Samstag, 9. Juni 2012

Tour de Suisse olé

Gerade das Nachtlager auf dem Simplonpass aufgeschlagen. Es regnet, aber die Temperaturen sind ok und werden die Nacht im Auto aushalten lassen. Schön war es in Lugano! Fabian wurde von Peter Sagan geschlagen, aber die Schweizer haben sich am Prologtag der Tour de Suisse bestens platziert. Pünktlich zum Start kam in Lugano die Sonne raus, als William Routley um 14.26 Uhr als Erster von der Rampe rollte. Ein Etappenrennen ist am ersten Tag immer auch ein Wiedersehen mit Bekannten und Kollegen, so war es auch heute. Die Stimmung im Medienzentrum ist immer entspannt, man hat eben Zeit um einen Plausch zu halten. Auch auf dem Parkplatz der Teambusse ist keine Hektik zu verspüren. Heute werden die Karten erstmal gemischt, morgen wissen wir auf wenn man Acht geben muss. Wir haben uns heute vorzugsweise bei den Teambussen aufgehalten. Die Speicherkarten der Kameras sind voll und werden nun noch verarbeitet. Mitten im Nirgendwo. Einsam auf dem Simplonpass. Morgen geht es Richtung Verbier. Voraussichtlich werden wir uns einen schönen Platz kurz vor dem Ziel suchen, um dann den Abend in Martigny zu verbringen.

Anweisungen:
**a.** Nenne alle Ortsnamen, die im Blogeintrag zur Tour de Suisse genannt werden.
**b.** Um wie viel Uhr rollte William Routley laut dem Blogeintrag zur Tour de Suisse als Erster von der Rampe?

Einträge zum Auffinden von Wörtern und Elementen
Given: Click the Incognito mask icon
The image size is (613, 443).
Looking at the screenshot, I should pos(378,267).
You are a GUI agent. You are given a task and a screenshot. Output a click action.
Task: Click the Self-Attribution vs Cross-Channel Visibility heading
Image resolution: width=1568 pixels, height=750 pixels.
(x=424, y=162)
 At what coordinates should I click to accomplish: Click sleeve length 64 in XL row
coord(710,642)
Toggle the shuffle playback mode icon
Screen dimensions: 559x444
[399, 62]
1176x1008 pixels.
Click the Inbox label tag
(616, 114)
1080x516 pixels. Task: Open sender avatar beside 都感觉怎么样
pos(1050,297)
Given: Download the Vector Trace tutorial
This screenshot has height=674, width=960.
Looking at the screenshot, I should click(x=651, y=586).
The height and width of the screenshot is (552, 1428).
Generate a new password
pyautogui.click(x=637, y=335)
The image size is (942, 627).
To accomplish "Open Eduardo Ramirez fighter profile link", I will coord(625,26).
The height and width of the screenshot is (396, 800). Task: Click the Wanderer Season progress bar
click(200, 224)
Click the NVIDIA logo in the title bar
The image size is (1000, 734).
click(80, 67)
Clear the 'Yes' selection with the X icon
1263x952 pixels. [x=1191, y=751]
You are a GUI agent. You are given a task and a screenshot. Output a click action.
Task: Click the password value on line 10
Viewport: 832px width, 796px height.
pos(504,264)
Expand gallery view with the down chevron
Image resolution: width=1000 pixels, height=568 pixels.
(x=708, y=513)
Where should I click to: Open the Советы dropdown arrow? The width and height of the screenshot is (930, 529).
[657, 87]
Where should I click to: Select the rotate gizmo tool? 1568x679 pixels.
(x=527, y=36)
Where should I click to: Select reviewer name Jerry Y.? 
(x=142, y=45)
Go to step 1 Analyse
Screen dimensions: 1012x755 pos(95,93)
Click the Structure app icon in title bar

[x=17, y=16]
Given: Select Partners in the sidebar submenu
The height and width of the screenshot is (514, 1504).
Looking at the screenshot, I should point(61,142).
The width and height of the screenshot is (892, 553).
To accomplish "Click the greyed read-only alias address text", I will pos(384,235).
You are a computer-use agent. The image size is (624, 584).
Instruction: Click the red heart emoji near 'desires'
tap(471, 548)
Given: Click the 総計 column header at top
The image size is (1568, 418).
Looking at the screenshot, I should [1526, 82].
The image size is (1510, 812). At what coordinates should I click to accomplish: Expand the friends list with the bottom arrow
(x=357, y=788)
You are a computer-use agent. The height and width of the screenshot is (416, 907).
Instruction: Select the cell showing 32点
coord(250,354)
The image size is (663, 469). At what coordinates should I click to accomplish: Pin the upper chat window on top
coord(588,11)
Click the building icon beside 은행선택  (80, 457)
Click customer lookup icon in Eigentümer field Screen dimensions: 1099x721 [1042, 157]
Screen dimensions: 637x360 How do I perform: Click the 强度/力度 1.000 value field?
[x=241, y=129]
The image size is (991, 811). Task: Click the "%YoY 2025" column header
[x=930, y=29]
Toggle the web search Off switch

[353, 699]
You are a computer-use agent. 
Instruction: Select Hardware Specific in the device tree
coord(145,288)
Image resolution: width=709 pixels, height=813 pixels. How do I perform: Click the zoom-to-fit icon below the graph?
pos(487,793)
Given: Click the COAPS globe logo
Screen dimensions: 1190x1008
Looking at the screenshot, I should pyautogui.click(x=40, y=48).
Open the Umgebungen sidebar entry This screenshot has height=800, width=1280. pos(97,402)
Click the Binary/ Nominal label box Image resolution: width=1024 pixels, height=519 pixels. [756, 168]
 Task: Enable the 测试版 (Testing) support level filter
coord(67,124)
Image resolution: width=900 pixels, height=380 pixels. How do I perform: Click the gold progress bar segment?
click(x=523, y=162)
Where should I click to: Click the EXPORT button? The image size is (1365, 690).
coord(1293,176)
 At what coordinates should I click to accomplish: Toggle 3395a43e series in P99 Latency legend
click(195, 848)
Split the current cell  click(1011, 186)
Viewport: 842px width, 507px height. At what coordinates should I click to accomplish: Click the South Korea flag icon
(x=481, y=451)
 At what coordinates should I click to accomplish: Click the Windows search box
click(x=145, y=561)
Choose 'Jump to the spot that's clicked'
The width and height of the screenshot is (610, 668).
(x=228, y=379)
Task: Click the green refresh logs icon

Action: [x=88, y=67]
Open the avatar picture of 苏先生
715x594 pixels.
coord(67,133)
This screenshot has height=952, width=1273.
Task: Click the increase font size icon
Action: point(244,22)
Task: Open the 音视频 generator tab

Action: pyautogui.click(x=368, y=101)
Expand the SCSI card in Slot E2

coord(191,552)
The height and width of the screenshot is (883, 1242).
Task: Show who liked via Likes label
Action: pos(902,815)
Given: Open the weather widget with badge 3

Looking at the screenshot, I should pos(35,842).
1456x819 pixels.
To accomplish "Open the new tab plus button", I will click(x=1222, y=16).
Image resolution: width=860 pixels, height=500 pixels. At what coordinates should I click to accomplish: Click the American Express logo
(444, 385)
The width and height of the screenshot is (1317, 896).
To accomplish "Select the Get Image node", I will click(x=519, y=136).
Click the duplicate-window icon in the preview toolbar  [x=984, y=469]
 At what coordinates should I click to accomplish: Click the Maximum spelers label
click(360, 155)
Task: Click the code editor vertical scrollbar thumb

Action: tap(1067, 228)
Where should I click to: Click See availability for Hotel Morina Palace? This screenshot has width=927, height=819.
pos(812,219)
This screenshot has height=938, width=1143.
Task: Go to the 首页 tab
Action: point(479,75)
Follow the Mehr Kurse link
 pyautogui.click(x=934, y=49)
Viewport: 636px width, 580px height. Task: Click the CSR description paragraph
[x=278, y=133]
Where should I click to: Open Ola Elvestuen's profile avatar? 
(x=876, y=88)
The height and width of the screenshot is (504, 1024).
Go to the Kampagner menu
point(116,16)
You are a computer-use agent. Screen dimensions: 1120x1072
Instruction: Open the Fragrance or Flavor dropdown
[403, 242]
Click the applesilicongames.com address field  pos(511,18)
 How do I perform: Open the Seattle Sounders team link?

Antworten je Aufgabe:
**a.** Simplonpass, Lugano, Verbier, Martigny

**b.** Um 14.26 Uhr.